Aim of the exercise: Among the lines below, how many have the word "porte"? The reply is that number alone.

Task material:
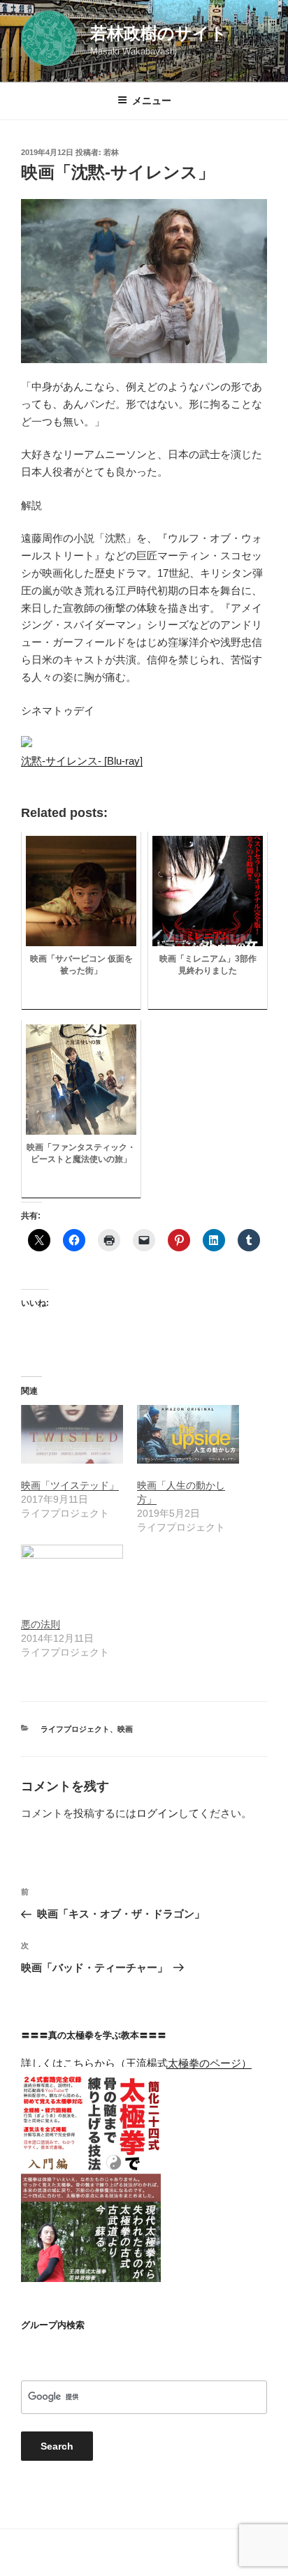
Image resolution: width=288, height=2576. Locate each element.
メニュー (151, 100)
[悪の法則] (72, 1574)
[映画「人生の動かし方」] (188, 1434)
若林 (111, 152)
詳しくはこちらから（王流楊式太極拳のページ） (136, 2063)
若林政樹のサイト (158, 33)
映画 (125, 1729)
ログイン (157, 1813)
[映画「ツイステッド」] (72, 1434)
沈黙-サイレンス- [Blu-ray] (82, 761)
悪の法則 (40, 1624)
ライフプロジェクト (75, 1729)
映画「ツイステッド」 (70, 1485)
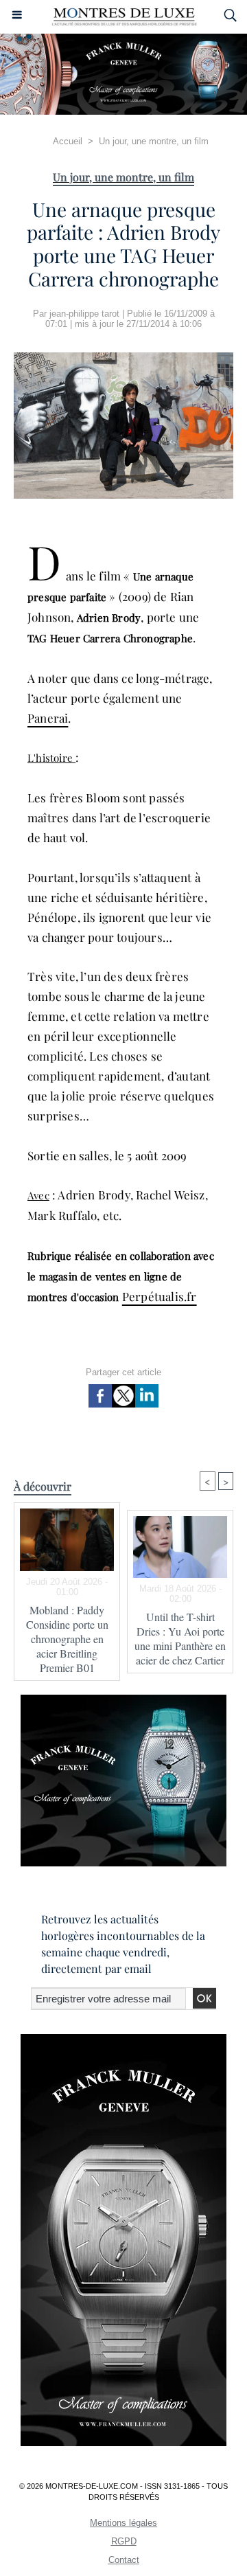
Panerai (47, 717)
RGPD (124, 2541)
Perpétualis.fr (159, 1296)
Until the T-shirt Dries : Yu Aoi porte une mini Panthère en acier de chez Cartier (180, 1638)
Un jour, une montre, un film (154, 141)
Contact (123, 2560)
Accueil (67, 141)
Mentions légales (123, 2523)
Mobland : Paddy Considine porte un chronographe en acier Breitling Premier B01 (67, 1639)
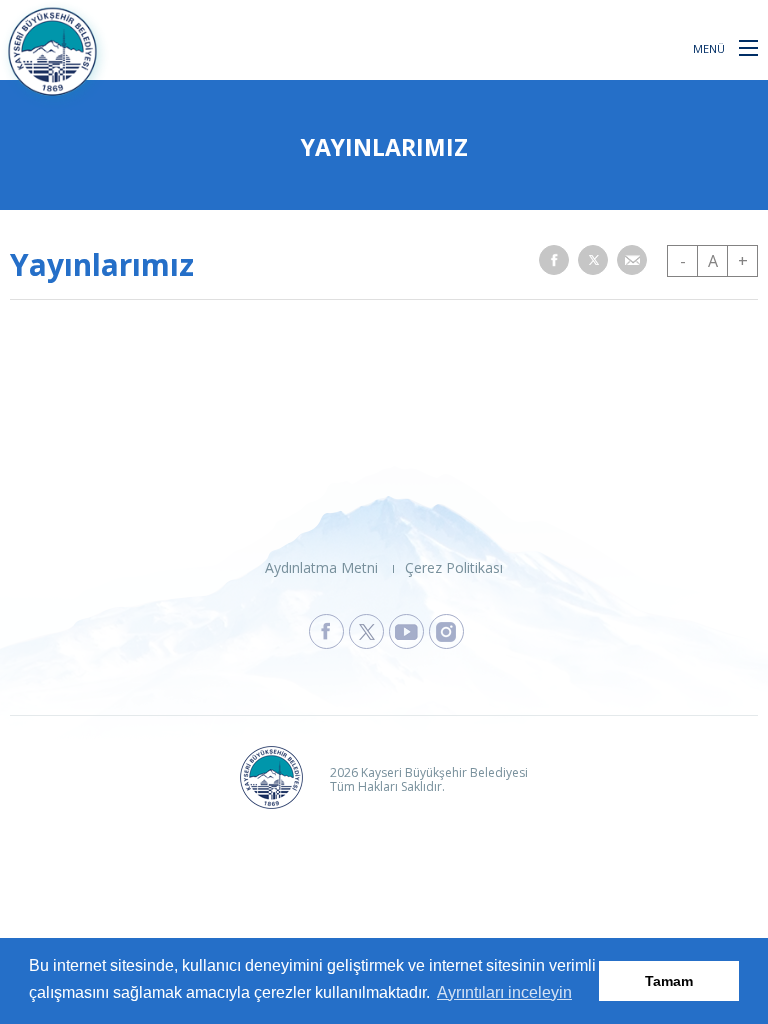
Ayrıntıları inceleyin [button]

Written response: 2